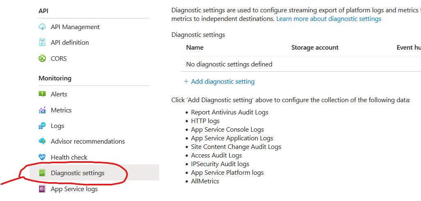The height and width of the screenshot is (201, 421).
Task: Open the CORS settings page
Action: (59, 58)
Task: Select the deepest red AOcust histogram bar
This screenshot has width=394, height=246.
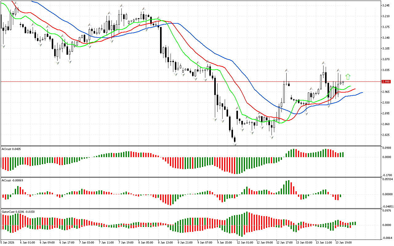Action: click(x=235, y=165)
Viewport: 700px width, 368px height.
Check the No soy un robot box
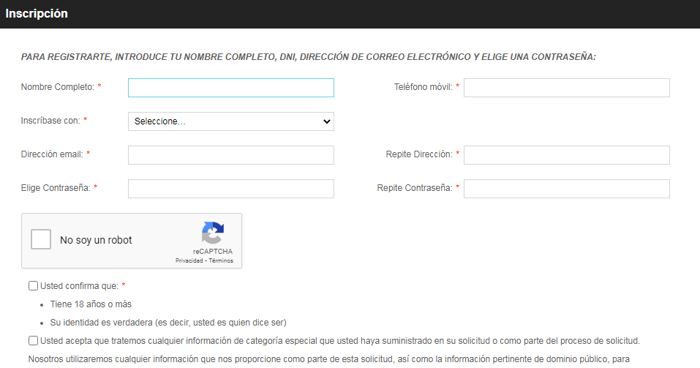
######
Return nothing except the lines from the one containing "Task: Select the" through the final line of the data, copied exactly. Leave out all pictures.

Task: Select the deepest red AOcust histogram bar
This screenshot has width=394, height=246.
Action: click(x=235, y=165)
Viewport: 700px width, 368px height.
Check the No soy un robot box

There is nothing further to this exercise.